Robot Turtle’s desire for a cohesive puzzle game isn’t the only place where Portal’s influence can be found. From Half Life 2’s Gravity Gun to the Portal Gun, Valve are in many ways the experts in making unusual new mechanics quickly feel natural to the player, something that Viewfinder would do well to emulate.

“A big part of Portal is you actually learning the mechanic, getting your head around it and finding different ways in which you can use it to your advantage,” says Stark. “It’s like the whole game is almost like a tutorial in that sense.

“And I think that Viewfinder both will and should be kind of like that, because it is quite a difficult mechanic to get your head around, it is something that you need to gradually learn. What we tend to find is, if we give the player the camera right from the beginning, it can be quite overwhelming. We’re gonna have to manage that quite carefully, and gradually onboard the player into the mechanic.”

Once onboarded though, there’s plenty of room for experimenting in Viewfinder. Stark himself admits that players will almost certainly come up with creative solutions to puzzles that he’d never thought of, given the variety in ways the game’s central mechanic can be utilised.

“Every time I see someone testing any of my levels, it’s almost certain that they’ll come up with at least one better solution that I hadn’t thought of or seen before.”

And that potential for emergent gameplay really opens Viewfinder up to a lucrative market: that of influencers and speedrunners.

“I think it will be really good for speedrunners,” notes Stark. “Because there’s a lot of flexibility in terms of how you approach situations. But also more generally, I think it’s a game that people will have fun watching being played, because of how creative you can be in solving things. There’s often more than one solution to any puzzle, there doesn’t necessarily need to be a single, correct solution.”

Of course, the problem with emergent gameplay is making sure that players won’t accidentally break the game…

“I think this is the one where we will probably cry a lot during QA,” Backer predicts. “I think I might leave the project before QA starts, is that okay?”

QA issues aside, this is very clearly a passion project – for Stark in particular, having dropped out of university to work on Viewfinder. And with the pair revealing that they have a VR prototype in the works, it’s one that’s shaping up nicely.

“Whenever Matt presents Viewfinder to us,” reveals Backer, “it’s like he’s this kid who’s so excited to show you what he’s done. Every week is just another instance of ‘holy shit, how do you come up with this stuff?’ I’ve never seen someone so excited to show you something, so full of joy, as when Matt talks about Viewfinder. It’s just a joy to watch.”

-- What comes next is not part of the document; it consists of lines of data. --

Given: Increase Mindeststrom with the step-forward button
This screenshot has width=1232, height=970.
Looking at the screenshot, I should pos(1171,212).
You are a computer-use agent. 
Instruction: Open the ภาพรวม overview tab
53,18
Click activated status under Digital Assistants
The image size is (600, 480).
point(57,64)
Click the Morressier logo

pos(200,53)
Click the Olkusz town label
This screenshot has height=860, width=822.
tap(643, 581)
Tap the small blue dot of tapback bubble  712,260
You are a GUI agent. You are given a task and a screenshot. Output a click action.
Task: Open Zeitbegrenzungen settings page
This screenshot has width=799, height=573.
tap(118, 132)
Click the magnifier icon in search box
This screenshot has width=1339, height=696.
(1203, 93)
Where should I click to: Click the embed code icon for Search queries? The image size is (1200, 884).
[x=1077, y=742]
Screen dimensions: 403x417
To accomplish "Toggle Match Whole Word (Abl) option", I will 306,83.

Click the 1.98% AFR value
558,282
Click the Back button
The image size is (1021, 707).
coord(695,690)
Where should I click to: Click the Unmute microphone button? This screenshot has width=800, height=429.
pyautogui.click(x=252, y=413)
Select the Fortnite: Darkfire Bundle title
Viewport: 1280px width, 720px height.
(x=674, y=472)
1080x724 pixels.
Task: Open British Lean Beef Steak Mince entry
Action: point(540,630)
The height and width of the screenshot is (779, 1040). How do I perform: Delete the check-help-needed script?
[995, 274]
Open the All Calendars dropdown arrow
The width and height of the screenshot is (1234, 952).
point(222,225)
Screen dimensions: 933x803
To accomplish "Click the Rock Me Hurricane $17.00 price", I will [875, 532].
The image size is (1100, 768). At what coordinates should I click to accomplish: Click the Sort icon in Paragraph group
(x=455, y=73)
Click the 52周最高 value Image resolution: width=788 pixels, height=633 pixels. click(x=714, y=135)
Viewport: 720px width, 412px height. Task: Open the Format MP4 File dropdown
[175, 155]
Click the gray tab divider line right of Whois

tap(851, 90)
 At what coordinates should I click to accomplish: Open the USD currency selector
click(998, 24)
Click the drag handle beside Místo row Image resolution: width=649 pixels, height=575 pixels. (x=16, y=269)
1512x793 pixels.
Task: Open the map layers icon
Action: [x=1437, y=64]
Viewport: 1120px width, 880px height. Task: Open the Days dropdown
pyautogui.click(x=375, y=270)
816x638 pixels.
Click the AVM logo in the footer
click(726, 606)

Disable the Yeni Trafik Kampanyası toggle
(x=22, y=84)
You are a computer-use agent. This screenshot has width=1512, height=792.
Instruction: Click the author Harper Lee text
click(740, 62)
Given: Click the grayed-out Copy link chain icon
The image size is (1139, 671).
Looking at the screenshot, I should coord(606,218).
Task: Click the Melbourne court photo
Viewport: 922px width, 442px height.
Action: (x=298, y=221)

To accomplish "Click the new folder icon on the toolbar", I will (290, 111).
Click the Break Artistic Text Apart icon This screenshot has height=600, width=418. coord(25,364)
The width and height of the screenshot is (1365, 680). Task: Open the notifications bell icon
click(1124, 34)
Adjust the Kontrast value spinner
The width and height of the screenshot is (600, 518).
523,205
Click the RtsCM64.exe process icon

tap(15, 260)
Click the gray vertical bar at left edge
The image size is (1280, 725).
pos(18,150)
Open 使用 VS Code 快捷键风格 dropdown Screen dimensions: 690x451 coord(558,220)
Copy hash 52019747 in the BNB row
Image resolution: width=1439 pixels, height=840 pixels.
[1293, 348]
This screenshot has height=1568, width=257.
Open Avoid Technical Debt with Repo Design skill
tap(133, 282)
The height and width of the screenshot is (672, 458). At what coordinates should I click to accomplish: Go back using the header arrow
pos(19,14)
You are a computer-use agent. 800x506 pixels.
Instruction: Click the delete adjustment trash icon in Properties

“Well, yeah, I absolutely love working on Viewfinder,” says Stark. “It’s such an interesting project to work on. It’s got such interesting design challenges, it just creates so many opportunities.”

About Chris Wallace

Chris is a freelancer writer and was MCV/DEVELOP's staff writer from November 2019 until May 2022. He joined the team after graduating from Cardiff University with a Master's degree in Magazine Journalism. He can be found on Twitter at @wallacec42, where he mostly explores his obsession with the Life is Strange series, for which he refuses to apologise.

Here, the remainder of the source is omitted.